What Can We Do To Increase Breastfeeding Rates in the African American Community?
Recently MedStar Georgetown University Hospital became the first maternity facility in the nation’s capital (in fact the entire Washington Metropolitan area) to achieve elite designation as a Baby Friendly Hospital. As president of the D.C. Breastfeeding Coalition, I applaud this achievement. I personally witnessed the tremendous work and dedication it took for all involved including the hospital’s executive leadership, the lactation services department and the entire maternal and child healthcare team to achieve this honor.
I'm conflicted, however, because I work on the other side of the city, in an area of the District that consists primarily of African American families that do not benefit from the services provided by MedStar Georgetown. Many of the mothers I counsel choose against breastfeeding, most refuse to even try. These mothers often express that they are comfortable giving formula because it has worked for so many of them and their friends.
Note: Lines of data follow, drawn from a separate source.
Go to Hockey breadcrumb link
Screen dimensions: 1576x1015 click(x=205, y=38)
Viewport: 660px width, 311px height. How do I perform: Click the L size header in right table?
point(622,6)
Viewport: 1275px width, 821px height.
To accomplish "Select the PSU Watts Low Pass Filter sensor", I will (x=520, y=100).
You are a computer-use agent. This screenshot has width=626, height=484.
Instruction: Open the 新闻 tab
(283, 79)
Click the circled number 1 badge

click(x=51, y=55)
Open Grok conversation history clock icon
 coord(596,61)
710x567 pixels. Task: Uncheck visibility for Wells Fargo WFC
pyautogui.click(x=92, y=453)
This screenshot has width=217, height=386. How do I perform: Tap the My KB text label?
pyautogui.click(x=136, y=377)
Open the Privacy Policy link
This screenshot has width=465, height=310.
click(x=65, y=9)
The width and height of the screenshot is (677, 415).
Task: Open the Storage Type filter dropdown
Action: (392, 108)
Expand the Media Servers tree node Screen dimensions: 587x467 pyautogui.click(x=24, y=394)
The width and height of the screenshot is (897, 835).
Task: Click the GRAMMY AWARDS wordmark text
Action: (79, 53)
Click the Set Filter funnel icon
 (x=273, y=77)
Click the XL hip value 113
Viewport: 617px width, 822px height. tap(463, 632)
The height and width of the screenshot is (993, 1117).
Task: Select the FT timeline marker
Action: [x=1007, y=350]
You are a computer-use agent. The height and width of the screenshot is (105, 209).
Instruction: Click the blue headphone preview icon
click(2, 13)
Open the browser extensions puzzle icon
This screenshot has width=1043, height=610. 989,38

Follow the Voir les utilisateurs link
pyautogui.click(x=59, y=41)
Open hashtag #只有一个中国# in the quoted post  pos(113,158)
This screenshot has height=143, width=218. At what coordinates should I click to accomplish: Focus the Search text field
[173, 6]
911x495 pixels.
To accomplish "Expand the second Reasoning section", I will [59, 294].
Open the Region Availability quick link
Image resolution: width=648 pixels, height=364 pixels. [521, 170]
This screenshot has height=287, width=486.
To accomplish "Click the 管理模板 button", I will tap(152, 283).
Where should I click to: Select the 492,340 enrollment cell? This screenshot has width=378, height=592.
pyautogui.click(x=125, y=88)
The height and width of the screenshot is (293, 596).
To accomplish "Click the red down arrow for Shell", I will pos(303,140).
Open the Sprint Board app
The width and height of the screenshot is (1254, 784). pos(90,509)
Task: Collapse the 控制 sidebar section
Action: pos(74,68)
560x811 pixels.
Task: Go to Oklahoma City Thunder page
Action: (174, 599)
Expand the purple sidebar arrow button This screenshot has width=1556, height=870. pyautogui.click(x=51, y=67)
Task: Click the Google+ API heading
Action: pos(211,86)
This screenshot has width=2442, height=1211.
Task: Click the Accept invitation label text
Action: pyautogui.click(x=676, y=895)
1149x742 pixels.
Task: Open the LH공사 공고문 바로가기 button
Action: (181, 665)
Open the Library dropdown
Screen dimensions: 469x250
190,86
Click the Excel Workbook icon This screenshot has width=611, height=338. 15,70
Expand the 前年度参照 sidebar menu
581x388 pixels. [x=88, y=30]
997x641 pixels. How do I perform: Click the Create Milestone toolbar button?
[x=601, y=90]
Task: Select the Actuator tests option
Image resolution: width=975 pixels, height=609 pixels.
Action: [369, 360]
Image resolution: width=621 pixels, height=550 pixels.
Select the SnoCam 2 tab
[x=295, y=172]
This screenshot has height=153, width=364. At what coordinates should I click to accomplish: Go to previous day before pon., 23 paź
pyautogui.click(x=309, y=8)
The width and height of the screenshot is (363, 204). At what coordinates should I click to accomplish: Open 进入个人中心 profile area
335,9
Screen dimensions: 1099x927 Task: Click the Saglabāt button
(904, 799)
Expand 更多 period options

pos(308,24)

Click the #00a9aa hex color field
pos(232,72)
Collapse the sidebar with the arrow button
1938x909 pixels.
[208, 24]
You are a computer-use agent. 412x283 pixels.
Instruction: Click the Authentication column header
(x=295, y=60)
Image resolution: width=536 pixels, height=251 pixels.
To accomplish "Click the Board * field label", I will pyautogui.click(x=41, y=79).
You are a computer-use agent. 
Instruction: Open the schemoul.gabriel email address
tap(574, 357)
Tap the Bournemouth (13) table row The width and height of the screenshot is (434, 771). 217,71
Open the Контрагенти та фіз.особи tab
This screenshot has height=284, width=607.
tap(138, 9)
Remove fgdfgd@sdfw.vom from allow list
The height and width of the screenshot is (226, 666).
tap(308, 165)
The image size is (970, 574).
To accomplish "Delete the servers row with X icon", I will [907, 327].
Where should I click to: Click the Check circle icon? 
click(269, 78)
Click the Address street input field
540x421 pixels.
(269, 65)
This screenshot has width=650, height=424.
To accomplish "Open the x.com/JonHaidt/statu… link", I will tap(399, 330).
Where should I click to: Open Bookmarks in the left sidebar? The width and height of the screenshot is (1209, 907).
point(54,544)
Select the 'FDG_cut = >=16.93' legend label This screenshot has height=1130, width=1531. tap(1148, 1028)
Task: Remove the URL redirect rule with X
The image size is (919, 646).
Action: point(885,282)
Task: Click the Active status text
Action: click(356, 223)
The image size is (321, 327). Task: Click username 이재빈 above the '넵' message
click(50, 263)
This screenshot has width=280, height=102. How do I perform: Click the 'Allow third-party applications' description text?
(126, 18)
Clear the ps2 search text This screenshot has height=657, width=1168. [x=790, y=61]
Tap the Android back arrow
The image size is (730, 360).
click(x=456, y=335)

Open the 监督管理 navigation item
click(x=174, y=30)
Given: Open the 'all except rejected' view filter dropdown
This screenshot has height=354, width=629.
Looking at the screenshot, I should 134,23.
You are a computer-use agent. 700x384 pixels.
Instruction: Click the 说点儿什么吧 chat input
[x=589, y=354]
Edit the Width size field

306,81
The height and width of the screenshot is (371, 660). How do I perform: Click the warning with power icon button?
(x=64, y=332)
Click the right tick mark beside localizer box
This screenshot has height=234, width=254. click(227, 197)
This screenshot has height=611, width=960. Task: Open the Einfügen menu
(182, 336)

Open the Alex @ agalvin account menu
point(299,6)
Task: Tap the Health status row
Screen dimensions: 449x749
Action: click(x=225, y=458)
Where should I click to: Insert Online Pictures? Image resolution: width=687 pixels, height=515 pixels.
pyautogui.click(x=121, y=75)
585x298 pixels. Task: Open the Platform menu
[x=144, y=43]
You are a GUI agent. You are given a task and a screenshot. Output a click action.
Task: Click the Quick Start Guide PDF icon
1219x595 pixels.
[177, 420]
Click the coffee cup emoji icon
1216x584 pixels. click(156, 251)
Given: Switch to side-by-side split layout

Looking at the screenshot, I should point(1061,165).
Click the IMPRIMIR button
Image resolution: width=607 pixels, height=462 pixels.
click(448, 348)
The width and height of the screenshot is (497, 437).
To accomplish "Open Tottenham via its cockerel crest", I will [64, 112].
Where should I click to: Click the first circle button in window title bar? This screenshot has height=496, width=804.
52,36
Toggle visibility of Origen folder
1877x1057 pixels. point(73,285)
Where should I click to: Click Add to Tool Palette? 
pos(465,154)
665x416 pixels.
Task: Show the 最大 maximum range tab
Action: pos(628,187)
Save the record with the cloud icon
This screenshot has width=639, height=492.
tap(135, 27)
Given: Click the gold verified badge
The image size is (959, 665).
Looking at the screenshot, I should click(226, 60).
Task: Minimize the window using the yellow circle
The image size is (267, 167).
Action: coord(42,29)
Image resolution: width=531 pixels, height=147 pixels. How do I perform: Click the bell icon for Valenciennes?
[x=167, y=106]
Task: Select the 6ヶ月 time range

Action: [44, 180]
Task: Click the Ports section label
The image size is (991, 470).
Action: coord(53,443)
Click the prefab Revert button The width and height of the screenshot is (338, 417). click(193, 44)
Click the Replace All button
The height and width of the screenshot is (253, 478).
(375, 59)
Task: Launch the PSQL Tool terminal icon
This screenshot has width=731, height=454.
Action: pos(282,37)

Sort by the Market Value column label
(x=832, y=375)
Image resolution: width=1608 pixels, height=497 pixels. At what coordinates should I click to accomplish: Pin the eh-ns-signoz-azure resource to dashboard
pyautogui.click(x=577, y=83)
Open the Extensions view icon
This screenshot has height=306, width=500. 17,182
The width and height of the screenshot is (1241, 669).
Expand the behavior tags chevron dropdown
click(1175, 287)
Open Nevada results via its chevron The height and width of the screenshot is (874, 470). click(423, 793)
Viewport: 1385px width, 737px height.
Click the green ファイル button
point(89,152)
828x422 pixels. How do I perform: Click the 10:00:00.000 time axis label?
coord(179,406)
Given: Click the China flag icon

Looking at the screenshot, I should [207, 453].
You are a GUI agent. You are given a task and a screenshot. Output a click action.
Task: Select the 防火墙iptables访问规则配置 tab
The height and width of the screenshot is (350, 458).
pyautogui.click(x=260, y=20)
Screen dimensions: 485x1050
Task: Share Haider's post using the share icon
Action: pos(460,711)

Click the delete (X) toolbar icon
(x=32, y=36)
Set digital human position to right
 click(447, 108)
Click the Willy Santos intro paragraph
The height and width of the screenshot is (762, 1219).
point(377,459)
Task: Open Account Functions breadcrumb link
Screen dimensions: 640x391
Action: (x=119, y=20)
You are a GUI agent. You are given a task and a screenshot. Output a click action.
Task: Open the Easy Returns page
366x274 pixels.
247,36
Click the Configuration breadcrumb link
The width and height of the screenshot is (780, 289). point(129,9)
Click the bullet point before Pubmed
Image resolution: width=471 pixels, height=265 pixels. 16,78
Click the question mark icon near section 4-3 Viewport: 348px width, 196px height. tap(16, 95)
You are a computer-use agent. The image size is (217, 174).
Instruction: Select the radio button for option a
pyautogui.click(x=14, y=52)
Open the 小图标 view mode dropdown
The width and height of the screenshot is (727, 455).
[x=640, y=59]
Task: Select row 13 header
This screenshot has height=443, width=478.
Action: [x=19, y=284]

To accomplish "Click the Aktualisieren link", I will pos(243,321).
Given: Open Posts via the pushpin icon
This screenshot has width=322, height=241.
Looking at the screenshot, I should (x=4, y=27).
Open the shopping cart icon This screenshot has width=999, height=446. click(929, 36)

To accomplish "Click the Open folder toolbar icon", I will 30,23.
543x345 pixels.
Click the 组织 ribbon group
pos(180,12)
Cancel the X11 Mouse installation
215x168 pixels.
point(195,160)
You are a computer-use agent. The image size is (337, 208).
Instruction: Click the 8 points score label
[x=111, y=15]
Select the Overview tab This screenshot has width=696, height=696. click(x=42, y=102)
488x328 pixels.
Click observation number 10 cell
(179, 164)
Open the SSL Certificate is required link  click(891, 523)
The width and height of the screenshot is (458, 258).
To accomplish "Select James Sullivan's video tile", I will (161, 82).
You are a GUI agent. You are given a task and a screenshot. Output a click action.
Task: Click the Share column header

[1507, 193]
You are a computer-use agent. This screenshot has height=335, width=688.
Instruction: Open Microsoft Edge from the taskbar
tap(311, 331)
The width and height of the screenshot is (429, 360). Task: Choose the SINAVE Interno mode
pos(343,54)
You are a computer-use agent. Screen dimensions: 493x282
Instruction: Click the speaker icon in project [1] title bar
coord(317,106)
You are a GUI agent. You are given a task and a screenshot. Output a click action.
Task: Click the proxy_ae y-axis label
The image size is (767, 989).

In fact, 2006 CDC data indicated that while 97percent of non-Hispanic Whites in the District initiate breastfeeding, only about 55 percent of non-Hispanic Blacks do. My fear is that the disparity in breastfeeding rates will only increase unless facilities closer to where I work follow Georgetown’s lead. As Georgetown celebrates, I struggle to find financial support to keep the only lactation support center on our side of town open.
Many of the women I serve are living proof that the “Breast is Best” message doesn't resonate in our community. Last week, I actually convinced a mother to try breastfeeding for the first time with her third child after an extensive discussion of the risks of NOT breastfeeding. When she returned with her other children, she disclosed that she was no longer breastfeeding but remarked that I was the first person that was successful in getting her to try. Perhaps her next child will be breastfed for longer than two weeks.
To the MomsRising community, I’d like to pose a question: What more do you think the African American, breastfeeding and medical communities can do to encourage more African Americans to start and continue breastfeeding?